The narrative details John Graham’s time on Fraser Island and his interactions with Eliza Fraser after the ship she was travelling on The Stirling Castle struck a half-submerged coral islet. Other information on this event can be found here   and here. John Graham also had a lot to do with the Aborigines on Fraser Island and who called him Moilow. This name can be found on the map.


This map is one of four that were hand drawn by John Graham. They are all slightly different.  The intricate knowledge this man has of the landscape of the island belies the difficult life he had as a convict. The historical narrative is an easy and fascinating read.

Do you have any more information about John Graham and Eliza Fraser?
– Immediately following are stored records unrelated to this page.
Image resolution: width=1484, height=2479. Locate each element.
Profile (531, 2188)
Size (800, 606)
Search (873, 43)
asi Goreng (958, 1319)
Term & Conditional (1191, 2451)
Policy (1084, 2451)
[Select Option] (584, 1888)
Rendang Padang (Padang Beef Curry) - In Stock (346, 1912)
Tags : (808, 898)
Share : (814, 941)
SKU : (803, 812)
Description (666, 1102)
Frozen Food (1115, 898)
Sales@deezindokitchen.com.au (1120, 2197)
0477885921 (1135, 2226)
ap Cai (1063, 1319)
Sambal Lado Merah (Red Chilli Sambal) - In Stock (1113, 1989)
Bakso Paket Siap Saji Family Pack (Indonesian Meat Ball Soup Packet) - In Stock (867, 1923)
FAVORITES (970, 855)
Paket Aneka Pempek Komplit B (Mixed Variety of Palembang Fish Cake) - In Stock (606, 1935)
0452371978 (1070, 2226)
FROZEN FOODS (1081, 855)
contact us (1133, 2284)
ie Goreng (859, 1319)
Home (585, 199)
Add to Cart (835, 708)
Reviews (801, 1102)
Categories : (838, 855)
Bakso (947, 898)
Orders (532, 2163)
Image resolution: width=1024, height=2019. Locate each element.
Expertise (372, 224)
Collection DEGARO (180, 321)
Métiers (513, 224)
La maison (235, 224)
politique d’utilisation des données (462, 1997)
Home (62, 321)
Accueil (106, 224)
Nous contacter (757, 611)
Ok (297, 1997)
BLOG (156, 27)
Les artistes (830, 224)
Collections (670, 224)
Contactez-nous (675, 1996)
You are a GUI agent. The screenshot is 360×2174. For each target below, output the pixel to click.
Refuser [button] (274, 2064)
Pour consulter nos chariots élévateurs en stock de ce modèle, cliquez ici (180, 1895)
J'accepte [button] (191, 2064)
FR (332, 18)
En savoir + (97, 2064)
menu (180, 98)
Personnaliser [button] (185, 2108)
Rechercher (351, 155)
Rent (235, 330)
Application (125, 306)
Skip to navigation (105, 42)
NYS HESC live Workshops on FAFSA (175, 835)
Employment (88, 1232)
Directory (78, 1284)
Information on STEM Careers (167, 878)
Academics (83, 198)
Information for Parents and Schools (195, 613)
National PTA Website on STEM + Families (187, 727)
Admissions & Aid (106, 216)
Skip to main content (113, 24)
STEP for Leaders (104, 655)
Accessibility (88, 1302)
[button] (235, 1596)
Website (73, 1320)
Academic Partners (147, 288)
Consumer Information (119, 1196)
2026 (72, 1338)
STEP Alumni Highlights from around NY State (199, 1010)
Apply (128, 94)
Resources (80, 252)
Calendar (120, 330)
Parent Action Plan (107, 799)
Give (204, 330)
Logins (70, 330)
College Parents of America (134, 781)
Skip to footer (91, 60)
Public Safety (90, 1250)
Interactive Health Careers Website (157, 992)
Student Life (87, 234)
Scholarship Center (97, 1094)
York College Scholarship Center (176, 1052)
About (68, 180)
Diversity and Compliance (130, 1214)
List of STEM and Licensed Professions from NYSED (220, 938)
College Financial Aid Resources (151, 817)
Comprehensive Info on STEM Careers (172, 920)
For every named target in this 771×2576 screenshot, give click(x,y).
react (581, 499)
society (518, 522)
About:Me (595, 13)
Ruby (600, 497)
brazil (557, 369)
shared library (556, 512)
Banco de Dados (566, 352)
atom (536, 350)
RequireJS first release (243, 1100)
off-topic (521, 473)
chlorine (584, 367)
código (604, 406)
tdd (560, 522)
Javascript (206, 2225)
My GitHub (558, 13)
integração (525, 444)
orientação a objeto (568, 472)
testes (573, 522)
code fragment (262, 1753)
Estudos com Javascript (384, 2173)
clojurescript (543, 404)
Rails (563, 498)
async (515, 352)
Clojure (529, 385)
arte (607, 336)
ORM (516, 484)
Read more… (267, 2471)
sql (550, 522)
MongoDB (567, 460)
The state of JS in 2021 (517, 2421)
Tags #FraserIsland #JohnGraham #surveying #Elizafraser #StirlingCastle #Maryboroughlibrary #maps


Wednesday, 31 August 2016

Calling for journal articles – Hervey Bay Family History Association Inc.

Did you know the Hervey Bay Family History Association Inc.  works out of the Fraser Coast Libraries' Hervey Bay branch.
 A partnership with this group of dedicated volunteers has been successfully running for 16 years. The volunteers have access to a plethora of family history data bases and will help with queries from the public for free. Seven computers are available to search the data bases as well.

The association is calling for any articles they can put into their digital journal on Family History. If you have done any research on a family history, please submit an article so this can be shared with other enthusiasts.

Another great initiative of the Family History Association is genealogy classes.


Brenda Wheeler has dedicated many year helping others with Family History
Brenda Wheeler has been awarded a life member of the Association in recognition of her dedication and has been organising events for many years. The next class will be An Introduction to Family History. This course will be held over four Saturday afternoons, and is suitable for those either beginning their research, or those who have been researching for some time. This talk will occur at Hervey Bay Library 10th September through to 1st October inclusive from 12.30 – 3.30pm. Bookings are essential and the cost is $35.00 for HBFHA Inc members; $50.00 non members. A book of notes will be also available during the course for $20.00 (optional).

The course will cover:

  • Pedigree Charting
  •  Family Group Records
  •  Basic Rules of Record Keeping
  •  Certificates and what’s on them
  •  How to use the Family History Research Facilities
  •  Storage of Material
  •  Computer Programs
  •  Censuses
  •  Parish Records
  •  Probates and Archives
  •  Internet sites
  •  LDS Family History Centres
  •  Overseas Countries

If you are interested complete an application form and pay at the Family History Room at Hervey Bay Library.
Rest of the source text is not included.